Antony
Loewenstein
Guardian/UK
9 October 2013
While Washington distracts itself with shutdown
shenanigans and failed attempts to control the situation in the Middle
East, president Obama’s “pivot to Asia” looks increasingly shaky. Beijing
is quietly filling the gap, signing multi-billion dollar trade deals with
Indonesia and calling for a regional infrastructure bank. Meanwhile in
recent years, New Zealand has been feeling some of the US's attention, and
prime minister John Key is more than happy to shift his country’s traditional
skepticism towards Washington into a much friendlier embrace. Canberra is
watching approvingly.
It’s almost impossible to recall a critical comment by
leaders of either country towards global US surveillance. We are like obedient
school children, scared that the bully won’t like us if we dare argue harder
for our own national interests. The Trans-Pacific Partnership Agreement
(TPPA), warmly backed by Australian prime minister Tony
Abbott and New Zealand, is just the latest example of US client states allowing
US multinationals far too much influence in their markets in a futile
attempt to challenge ever-increasing Chinese business ties in Asia.
This erosion of sovereignty goes to the heart with what’s
wrong with today’s secretive and unaccountable arrangements between nations
desperate to remain under the US's security blanket, and New Zealand provides
an intriguing case-study in how not to behave, including using US spy services
to monitor the phone calls of Kiwi journalist Jon Stephenson and his
colleagues while reporting the war in Afghanistan. There’s no indication
that Australia isn’t following exactly the same path, with new evidence that
Australia knew about the US spying network Prism long before it was
made public.
We still don’t know the exact extent of
intelligence sharing between Australia and the US, except it’s very close
and guaranteed to continue. New Zealand is a close Australian neighbour, but
news from there rarely enters our media. This is a shame because we can learn a
lot from the scandal surrounding the illegal monitoring of Dotcom and the
public outcry which followed, something missing in Australia after countless
post-Snowden stories detailing corporate and government spying on all
citizens.
Dotcom is the founder of Megaupload (today called Mega), a
file sharing website that incurred the wrath of US authorities. Washington
wanted to punish him but Dotcom obtained New Zealand residency in late 2010,
bringing a close US ally into the mix. Intelligence matters usually remain
top-secret, leading New Zealand journalist Nicky Hager tells me, but
this case was different, blowing open the illegal spying on Dotcom.

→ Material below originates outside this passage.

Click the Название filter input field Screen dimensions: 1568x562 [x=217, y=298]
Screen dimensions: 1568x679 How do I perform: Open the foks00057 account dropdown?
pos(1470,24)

His lawyers scrutinised all the police warrants after the FBI-requested
raid on his house. The government communications security bureau (GCSB) has
always claimed it never monitored New Zealand citizens; Dotcom soon discovered
this was false. Public outrage followed, and an investigation revealed many
other cases of GCSB over-reach since 2003. Prime minister Key responded by
changing legislation to allow spying on residents.
Hager explained to me what his investigations
uncovered: With Dotcom, GCSB helped the police by monitoring Dotcom's
e-mail. What this largely meant in practice was that the GCSB sent a request
through to the NSA to do the monitoring for them and received the results back.
The Key government now wants to increase its monitoring
capabilities even more, and New Zealanders are showing concern. N Z
journalist Martin Bradbury has also been a vocal critic of the Dotcom case.
He’s pushing for a New Zealand digital bill of rights and tells me
that “the case against Dotcom is more about the US stamping their supremacy
onto the Pacific by expressing US jurisdiction extends not just into New
Zealand domestically, but also into cyberspace itself.” This
brings us back to China and the US’s attempts to convince its Pacific friends
to fear a belligerent and spying Beijing. The irony isn’t lost on the informed
who realise Washington’s global spying network is far more pernicious and
widespread than anything the Obama administration and corporate media tell
us is coming from the Chinese.
Neither China nor the US are benign in the spying stakes.
Both are guilty of aggressively pursuing their interests without informing
their citizens of their rights and actions. Australia and NZ are weak players
in an increasingly hostile battle between two super-powers, and many other
nations in our region are being seduced by the soft power of
Beijing (including Papua New Guinea, partly due to its vast resource wealth).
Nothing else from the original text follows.